Records for this task:
##############################
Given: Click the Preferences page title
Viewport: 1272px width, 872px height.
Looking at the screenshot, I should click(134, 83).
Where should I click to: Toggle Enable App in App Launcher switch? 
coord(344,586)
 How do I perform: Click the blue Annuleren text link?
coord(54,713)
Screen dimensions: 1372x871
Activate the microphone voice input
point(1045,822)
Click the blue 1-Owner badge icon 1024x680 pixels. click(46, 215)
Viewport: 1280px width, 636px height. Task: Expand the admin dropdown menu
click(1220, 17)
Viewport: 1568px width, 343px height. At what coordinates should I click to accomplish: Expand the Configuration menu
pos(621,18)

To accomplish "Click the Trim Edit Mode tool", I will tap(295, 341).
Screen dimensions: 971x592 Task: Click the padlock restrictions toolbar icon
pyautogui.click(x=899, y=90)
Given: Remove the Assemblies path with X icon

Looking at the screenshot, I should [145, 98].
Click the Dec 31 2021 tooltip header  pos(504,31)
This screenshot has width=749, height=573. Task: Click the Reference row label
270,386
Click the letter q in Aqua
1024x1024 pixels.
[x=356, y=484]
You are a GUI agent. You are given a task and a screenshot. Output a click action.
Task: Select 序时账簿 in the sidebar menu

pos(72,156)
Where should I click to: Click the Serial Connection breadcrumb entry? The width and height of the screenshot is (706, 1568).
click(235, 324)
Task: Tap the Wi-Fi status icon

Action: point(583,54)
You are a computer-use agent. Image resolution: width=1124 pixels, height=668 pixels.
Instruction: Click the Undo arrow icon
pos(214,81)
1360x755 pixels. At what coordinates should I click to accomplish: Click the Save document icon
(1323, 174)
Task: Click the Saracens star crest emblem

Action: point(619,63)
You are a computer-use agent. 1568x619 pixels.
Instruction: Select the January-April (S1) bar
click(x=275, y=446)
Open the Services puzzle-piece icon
##############################
Prompt:
Restate the material exactly as given.

Expected answer:
Given: Click the Preferences page title
Viewport: 1272px width, 872px height.
Looking at the screenshot, I should click(134, 83).
Where should I click to: Toggle Enable App in App Launcher switch? 
coord(344,586)
 How do I perform: Click the blue Annuleren text link?
coord(54,713)
Screen dimensions: 1372x871
Activate the microphone voice input
point(1045,822)
Click the blue 1-Owner badge icon 1024x680 pixels. click(46, 215)
Viewport: 1280px width, 636px height. Task: Expand the admin dropdown menu
click(1220, 17)
Viewport: 1568px width, 343px height. At what coordinates should I click to accomplish: Expand the Configuration menu
pos(621,18)

To accomplish "Click the Trim Edit Mode tool", I will tap(295, 341).
Screen dimensions: 971x592 Task: Click the padlock restrictions toolbar icon
pyautogui.click(x=899, y=90)
Given: Remove the Assemblies path with X icon

Looking at the screenshot, I should [145, 98].
Click the Dec 31 2021 tooltip header  pos(504,31)
This screenshot has width=749, height=573. Task: Click the Reference row label
270,386
Click the letter q in Aqua
1024x1024 pixels.
[x=356, y=484]
You are a GUI agent. You are given a task and a screenshot. Output a click action.
Task: Select 序时账簿 in the sidebar menu

pos(72,156)
Where should I click to: Click the Serial Connection breadcrumb entry? The width and height of the screenshot is (706, 1568).
click(235, 324)
Task: Tap the Wi-Fi status icon

Action: point(583,54)
You are a computer-use agent. Image resolution: width=1124 pixels, height=668 pixels.
Instruction: Click the Undo arrow icon
pos(214,81)
1360x755 pixels. At what coordinates should I click to accomplish: Click the Save document icon
(1323, 174)
Task: Click the Saracens star crest emblem

Action: point(619,63)
You are a computer-use agent. 1568x619 pixels.
Instruction: Select the January-April (S1) bar
click(x=275, y=446)
Open the Services puzzle-piece icon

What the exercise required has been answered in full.